What you need to do - Write out the records below word for word, please.
* * * * *
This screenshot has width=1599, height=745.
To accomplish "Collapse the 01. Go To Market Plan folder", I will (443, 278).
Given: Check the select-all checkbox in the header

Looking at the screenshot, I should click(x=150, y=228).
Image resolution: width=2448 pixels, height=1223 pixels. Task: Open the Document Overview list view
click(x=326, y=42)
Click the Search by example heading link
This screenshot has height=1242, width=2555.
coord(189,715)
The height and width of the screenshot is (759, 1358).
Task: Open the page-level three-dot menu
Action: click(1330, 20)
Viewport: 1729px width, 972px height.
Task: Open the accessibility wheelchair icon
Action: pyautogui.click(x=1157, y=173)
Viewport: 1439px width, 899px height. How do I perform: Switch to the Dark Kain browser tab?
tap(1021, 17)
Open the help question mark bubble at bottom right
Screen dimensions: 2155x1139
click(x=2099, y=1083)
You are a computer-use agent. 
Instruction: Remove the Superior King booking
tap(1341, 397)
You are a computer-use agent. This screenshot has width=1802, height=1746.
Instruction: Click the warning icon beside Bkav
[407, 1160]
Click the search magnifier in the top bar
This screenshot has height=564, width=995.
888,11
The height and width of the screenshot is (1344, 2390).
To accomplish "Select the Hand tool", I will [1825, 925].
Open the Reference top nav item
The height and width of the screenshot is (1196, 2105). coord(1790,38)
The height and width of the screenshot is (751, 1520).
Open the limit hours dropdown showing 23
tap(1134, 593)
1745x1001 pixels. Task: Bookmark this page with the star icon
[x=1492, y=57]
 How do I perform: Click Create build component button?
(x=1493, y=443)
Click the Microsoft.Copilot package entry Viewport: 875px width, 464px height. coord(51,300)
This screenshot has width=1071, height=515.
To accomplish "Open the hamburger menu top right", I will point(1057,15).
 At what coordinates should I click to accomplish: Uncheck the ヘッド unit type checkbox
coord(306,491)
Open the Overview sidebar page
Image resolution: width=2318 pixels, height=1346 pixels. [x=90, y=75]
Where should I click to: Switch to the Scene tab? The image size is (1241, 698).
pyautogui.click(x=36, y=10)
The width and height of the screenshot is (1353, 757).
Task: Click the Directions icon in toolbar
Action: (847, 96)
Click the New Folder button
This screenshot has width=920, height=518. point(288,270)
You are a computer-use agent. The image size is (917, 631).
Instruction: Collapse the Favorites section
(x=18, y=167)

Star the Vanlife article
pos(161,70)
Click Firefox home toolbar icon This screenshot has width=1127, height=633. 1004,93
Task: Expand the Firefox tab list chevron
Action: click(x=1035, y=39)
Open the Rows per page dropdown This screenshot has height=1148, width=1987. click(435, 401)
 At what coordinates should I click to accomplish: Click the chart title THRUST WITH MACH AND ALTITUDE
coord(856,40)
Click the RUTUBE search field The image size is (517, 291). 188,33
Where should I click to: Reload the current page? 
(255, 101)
* * * * *
Answer section -
This screenshot has width=1599, height=745.
To accomplish "Collapse the 01. Go To Market Plan folder", I will (443, 278).
Given: Check the select-all checkbox in the header

Looking at the screenshot, I should click(x=150, y=228).
Image resolution: width=2448 pixels, height=1223 pixels. Task: Open the Document Overview list view
click(x=326, y=42)
Click the Search by example heading link
This screenshot has height=1242, width=2555.
coord(189,715)
The height and width of the screenshot is (759, 1358).
Task: Open the page-level three-dot menu
Action: click(1330, 20)
Viewport: 1729px width, 972px height.
Task: Open the accessibility wheelchair icon
Action: pyautogui.click(x=1157, y=173)
Viewport: 1439px width, 899px height. How do I perform: Switch to the Dark Kain browser tab?
tap(1021, 17)
Open the help question mark bubble at bottom right
Screen dimensions: 2155x1139
click(x=2099, y=1083)
You are a computer-use agent. 
Instruction: Remove the Superior King booking
tap(1341, 397)
You are a computer-use agent. This screenshot has width=1802, height=1746.
Instruction: Click the warning icon beside Bkav
[407, 1160]
Click the search magnifier in the top bar
This screenshot has height=564, width=995.
888,11
The height and width of the screenshot is (1344, 2390).
To accomplish "Select the Hand tool", I will [1825, 925].
Open the Reference top nav item
The height and width of the screenshot is (1196, 2105). coord(1790,38)
The height and width of the screenshot is (751, 1520).
Open the limit hours dropdown showing 23
tap(1134, 593)
1745x1001 pixels. Task: Bookmark this page with the star icon
[x=1492, y=57]
 How do I perform: Click Create build component button?
(x=1493, y=443)
Click the Microsoft.Copilot package entry Viewport: 875px width, 464px height. coord(51,300)
This screenshot has width=1071, height=515.
To accomplish "Open the hamburger menu top right", I will point(1057,15).
 At what coordinates should I click to accomplish: Uncheck the ヘッド unit type checkbox
coord(306,491)
Open the Overview sidebar page
Image resolution: width=2318 pixels, height=1346 pixels. [x=90, y=75]
Where should I click to: Switch to the Scene tab? The image size is (1241, 698).
pyautogui.click(x=36, y=10)
The width and height of the screenshot is (1353, 757).
Task: Click the Directions icon in toolbar
Action: (847, 96)
Click the New Folder button
This screenshot has width=920, height=518. point(288,270)
You are a computer-use agent. The image size is (917, 631).
Instruction: Collapse the Favorites section
(x=18, y=167)

Star the Vanlife article
pos(161,70)
Click Firefox home toolbar icon This screenshot has width=1127, height=633. 1004,93
Task: Expand the Firefox tab list chevron
Action: click(x=1035, y=39)
Open the Rows per page dropdown This screenshot has height=1148, width=1987. click(435, 401)
 At what coordinates should I click to accomplish: Click the chart title THRUST WITH MACH AND ALTITUDE
coord(856,40)
Click the RUTUBE search field The image size is (517, 291). 188,33
Where should I click to: Reload the current page? 
(255, 101)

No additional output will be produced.